*** Opening DATA IN THIS EXERCISE ***

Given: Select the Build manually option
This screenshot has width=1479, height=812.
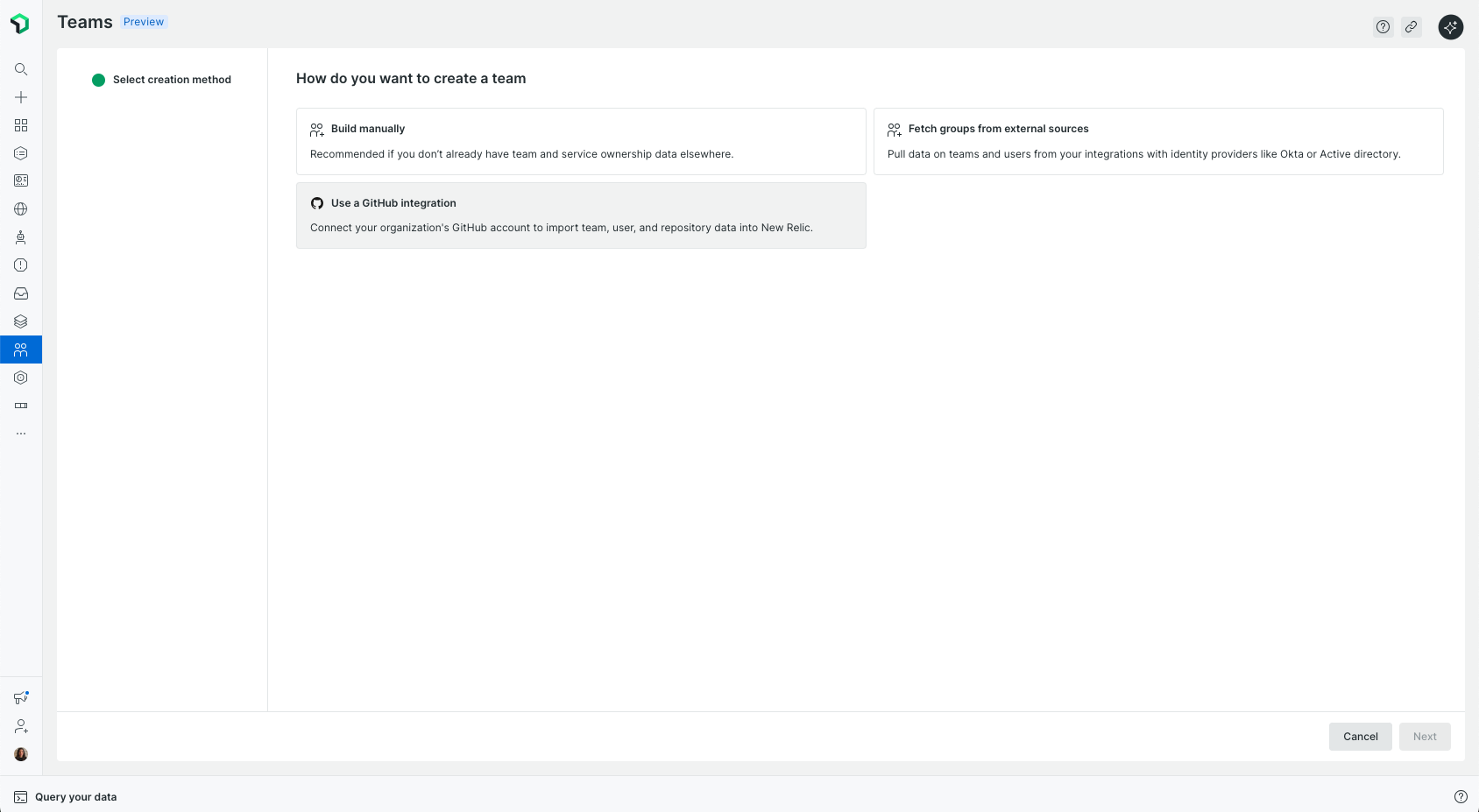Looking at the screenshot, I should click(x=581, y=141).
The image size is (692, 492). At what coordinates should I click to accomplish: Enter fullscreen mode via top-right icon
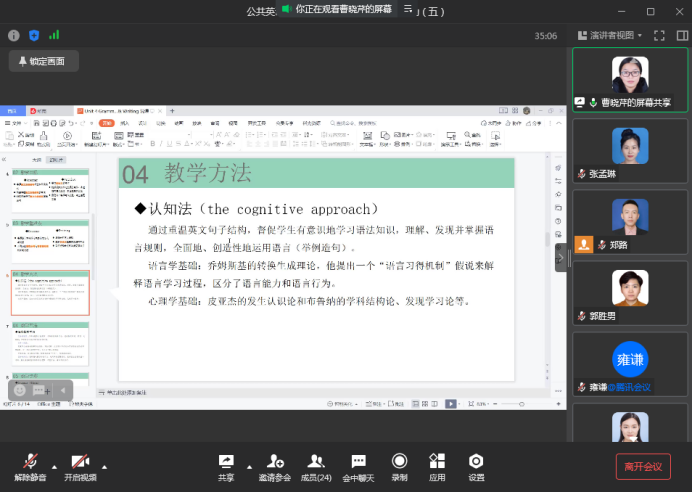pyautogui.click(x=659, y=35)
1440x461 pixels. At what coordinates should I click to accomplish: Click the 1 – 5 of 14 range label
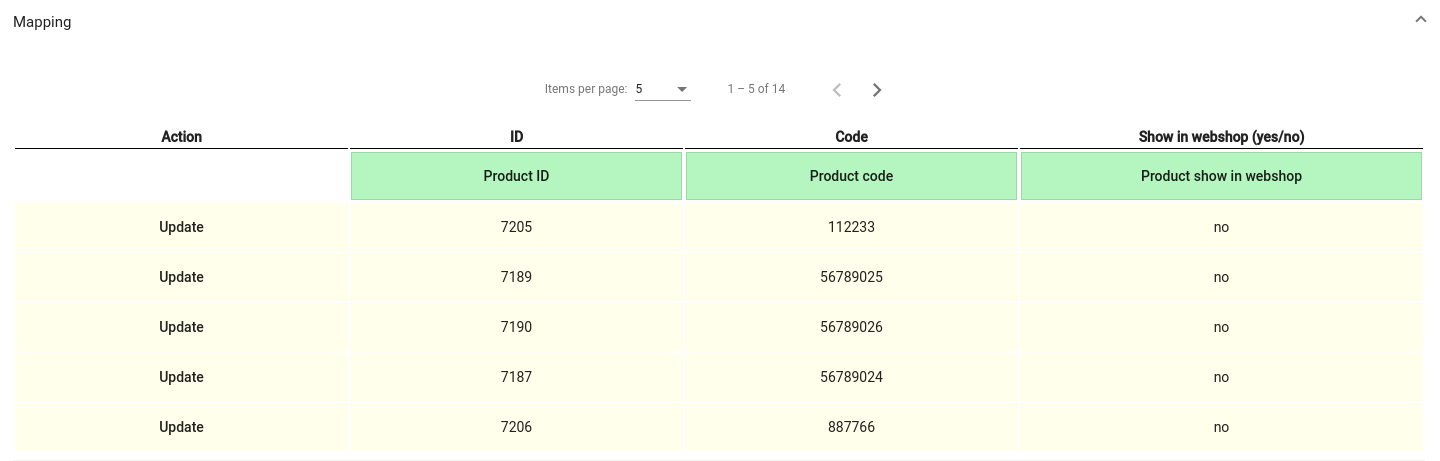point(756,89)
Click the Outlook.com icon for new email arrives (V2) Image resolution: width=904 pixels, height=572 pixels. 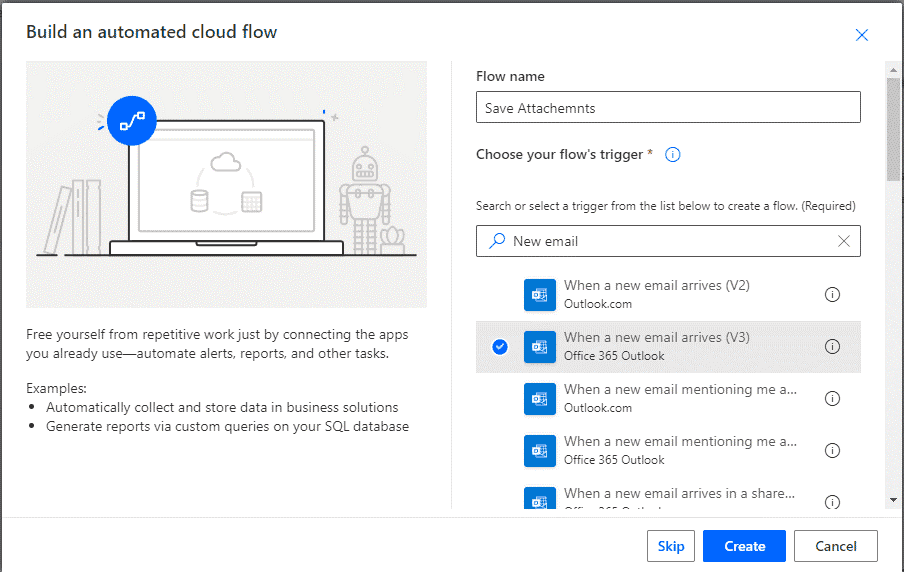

*** Closing DATA IN THIS EXERCISE ***

EXERCISE AIM
The entries above are to be retyped exactly, with each picture left out.

WRITTEN ANSWER
Given: Select the Build manually option
This screenshot has width=1479, height=812.
Looking at the screenshot, I should click(x=581, y=141).
The image size is (692, 492). At what coordinates should I click to accomplish: Enter fullscreen mode via top-right icon
pyautogui.click(x=659, y=35)
1440x461 pixels. At what coordinates should I click to accomplish: Click the 1 – 5 of 14 range label
point(756,89)
Click the Outlook.com icon for new email arrives (V2) Image resolution: width=904 pixels, height=572 pixels. 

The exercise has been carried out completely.